The band are fierce here. They play like this could be their last show. It’s not how anyone wanted it to end. Guided by Voices thrive on crowd reaction. Pollard has a little bit of a stand-up comedian in him and he likes to mouth off to the crowd here and there. Watching the band play to an empty room, except for a camera crew and a few friends (you can hear ’em hollerin’ in the background a couple of times here), you don’t get that. Also, you can’t blame the band for this. That’s just how it is now.
Meanwhile, Guided by Voices make up for what’s missing with real energy. This is not a phone-in. It’s a blistering performance, full of new songs and classics. It’s the sound of a band who WANT to perform. Their noise is raw electricity, loud and dangerous.

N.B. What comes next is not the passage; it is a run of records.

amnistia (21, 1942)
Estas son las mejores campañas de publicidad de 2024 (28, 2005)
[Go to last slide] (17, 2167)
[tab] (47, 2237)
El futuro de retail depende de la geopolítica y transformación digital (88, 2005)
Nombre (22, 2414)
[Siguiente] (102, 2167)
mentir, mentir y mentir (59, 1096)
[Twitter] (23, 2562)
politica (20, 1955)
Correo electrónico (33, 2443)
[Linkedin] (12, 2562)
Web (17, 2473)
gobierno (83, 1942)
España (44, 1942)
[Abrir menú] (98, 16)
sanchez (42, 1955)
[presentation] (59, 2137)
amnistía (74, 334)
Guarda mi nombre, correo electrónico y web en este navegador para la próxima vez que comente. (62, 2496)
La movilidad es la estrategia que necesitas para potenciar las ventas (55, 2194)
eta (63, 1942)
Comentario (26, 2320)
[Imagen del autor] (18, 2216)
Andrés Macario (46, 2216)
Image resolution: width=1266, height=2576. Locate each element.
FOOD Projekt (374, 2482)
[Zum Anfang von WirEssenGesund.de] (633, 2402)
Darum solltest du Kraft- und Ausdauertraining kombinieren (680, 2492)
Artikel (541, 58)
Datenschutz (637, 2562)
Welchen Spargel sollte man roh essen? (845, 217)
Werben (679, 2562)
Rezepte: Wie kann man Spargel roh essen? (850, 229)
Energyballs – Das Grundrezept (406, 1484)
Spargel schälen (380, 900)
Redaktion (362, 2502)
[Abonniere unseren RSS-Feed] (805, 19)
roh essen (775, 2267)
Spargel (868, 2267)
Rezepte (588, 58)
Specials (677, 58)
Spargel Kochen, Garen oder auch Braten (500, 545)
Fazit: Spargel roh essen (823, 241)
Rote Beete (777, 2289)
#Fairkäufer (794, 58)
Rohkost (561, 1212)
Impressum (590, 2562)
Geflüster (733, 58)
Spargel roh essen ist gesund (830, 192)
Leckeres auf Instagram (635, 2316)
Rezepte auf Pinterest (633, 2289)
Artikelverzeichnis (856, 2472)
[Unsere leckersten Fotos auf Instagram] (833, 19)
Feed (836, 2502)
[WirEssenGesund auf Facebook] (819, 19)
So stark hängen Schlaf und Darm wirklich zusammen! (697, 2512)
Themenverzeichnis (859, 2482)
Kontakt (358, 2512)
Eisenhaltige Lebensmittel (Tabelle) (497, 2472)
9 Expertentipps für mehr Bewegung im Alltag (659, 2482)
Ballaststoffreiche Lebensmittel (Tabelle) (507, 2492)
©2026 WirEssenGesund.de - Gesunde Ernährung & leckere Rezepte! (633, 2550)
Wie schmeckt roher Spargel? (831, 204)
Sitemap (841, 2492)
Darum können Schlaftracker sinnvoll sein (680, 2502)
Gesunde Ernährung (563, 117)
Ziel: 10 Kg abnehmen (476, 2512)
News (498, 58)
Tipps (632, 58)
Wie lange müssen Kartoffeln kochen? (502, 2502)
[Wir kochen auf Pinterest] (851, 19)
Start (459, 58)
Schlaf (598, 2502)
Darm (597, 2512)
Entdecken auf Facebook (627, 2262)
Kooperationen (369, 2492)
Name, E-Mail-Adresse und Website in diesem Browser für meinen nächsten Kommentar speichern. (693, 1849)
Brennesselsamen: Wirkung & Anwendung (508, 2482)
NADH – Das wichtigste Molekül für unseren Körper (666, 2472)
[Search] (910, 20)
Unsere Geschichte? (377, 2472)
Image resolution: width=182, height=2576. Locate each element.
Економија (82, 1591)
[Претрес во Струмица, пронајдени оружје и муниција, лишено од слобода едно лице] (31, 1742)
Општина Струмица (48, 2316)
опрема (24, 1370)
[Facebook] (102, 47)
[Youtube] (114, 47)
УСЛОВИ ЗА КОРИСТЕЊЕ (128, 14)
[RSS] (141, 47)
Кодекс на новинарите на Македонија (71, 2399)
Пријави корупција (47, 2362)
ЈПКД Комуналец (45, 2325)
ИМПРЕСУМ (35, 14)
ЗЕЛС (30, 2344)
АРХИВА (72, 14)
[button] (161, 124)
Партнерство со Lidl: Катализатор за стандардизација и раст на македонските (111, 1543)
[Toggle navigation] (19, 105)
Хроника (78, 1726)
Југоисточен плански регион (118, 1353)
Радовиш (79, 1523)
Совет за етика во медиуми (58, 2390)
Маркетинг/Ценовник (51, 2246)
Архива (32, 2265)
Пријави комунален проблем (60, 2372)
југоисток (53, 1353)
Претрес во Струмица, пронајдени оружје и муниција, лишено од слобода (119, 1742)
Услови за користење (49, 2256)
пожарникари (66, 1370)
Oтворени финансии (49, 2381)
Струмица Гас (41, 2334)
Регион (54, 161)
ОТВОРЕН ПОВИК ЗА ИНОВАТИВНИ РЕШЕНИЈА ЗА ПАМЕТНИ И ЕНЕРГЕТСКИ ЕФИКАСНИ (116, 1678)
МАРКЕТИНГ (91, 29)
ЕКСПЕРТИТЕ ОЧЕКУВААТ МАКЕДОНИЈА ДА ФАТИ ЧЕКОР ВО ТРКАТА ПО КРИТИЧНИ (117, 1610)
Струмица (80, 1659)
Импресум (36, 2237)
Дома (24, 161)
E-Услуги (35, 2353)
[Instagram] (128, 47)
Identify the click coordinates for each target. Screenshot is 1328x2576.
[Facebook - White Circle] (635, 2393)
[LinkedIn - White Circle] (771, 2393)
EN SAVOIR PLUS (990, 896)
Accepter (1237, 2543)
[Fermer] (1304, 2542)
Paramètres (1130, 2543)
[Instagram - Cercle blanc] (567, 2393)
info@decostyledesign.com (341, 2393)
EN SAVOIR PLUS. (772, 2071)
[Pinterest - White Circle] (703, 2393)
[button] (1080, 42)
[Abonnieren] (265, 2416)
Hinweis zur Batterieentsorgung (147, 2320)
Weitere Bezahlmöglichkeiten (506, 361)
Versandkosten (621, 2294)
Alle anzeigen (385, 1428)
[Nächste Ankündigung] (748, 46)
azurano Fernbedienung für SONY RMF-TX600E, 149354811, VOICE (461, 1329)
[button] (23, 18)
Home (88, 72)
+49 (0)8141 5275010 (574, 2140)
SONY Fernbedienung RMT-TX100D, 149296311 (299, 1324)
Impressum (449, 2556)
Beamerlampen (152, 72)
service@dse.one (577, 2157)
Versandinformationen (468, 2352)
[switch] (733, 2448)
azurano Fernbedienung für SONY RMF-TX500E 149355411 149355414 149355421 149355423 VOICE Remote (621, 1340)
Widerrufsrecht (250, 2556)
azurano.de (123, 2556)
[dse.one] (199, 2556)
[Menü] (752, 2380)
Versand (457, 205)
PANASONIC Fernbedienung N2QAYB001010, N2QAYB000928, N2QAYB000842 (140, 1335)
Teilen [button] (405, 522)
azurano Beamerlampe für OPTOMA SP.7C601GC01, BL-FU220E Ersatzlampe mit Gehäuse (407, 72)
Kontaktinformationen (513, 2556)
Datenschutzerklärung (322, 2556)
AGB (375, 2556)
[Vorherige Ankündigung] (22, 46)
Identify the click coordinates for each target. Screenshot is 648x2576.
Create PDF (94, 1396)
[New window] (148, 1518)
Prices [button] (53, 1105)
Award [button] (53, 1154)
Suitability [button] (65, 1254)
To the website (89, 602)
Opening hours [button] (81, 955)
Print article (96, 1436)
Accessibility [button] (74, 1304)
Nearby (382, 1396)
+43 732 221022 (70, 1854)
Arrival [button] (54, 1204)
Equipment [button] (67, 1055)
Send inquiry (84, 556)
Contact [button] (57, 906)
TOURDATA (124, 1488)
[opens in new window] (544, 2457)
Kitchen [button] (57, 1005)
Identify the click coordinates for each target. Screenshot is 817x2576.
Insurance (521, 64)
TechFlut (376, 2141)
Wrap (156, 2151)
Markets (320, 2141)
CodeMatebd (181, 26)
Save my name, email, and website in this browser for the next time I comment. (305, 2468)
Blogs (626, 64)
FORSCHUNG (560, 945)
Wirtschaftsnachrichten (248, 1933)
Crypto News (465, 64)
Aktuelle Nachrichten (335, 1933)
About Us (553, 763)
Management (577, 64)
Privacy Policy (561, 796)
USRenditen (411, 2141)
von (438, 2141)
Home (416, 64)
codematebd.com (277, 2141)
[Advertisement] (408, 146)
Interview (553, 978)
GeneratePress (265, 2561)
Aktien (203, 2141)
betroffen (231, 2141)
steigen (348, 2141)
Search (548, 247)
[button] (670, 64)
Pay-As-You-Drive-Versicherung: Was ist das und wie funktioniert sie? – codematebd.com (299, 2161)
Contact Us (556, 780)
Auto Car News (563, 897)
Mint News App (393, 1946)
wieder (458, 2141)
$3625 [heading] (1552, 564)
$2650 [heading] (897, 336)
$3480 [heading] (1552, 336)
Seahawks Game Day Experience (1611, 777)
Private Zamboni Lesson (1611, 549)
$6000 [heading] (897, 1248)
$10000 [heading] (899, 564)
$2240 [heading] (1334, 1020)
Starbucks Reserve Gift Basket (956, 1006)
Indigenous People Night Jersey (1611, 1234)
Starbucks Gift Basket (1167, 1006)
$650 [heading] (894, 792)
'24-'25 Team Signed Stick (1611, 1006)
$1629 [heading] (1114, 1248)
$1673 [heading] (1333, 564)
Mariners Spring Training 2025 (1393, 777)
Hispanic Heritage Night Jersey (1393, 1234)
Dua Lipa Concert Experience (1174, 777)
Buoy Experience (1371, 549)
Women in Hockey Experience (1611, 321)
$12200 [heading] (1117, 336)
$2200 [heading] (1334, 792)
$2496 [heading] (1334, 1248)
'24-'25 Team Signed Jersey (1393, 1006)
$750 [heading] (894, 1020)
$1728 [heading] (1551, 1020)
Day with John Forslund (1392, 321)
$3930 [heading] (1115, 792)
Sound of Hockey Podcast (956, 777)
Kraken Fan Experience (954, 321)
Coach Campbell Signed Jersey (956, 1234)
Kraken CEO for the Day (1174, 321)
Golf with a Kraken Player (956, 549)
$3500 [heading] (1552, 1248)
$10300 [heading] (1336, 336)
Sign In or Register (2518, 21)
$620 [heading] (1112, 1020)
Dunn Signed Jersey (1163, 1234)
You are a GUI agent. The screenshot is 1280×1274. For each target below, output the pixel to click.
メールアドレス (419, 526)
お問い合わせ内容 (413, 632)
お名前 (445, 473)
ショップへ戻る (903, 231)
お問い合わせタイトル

And the optimism in Pollard’s songs carries me through it and eases me back into the real world after the show is over. We’re all gonna be okay. I think so, at least. I hope so.
Favorite setlist surprise: “Moses on a Snail”, the mean-eyed title track from Pollard’s 2010 solo album of the same name. It’s a heavy motherfucker, exploding toward the end into a big arena guitar solo, but this band throws it over their shoulder and carries it easily.
This set is streaming 24 hours a day at Noonchorus.com from July 17 to July 21. I paid $30 and I don’t regret a penny. I would’ve paid more. I needed this. An audio download is forthcoming, I’ve heard, when the stream goes down.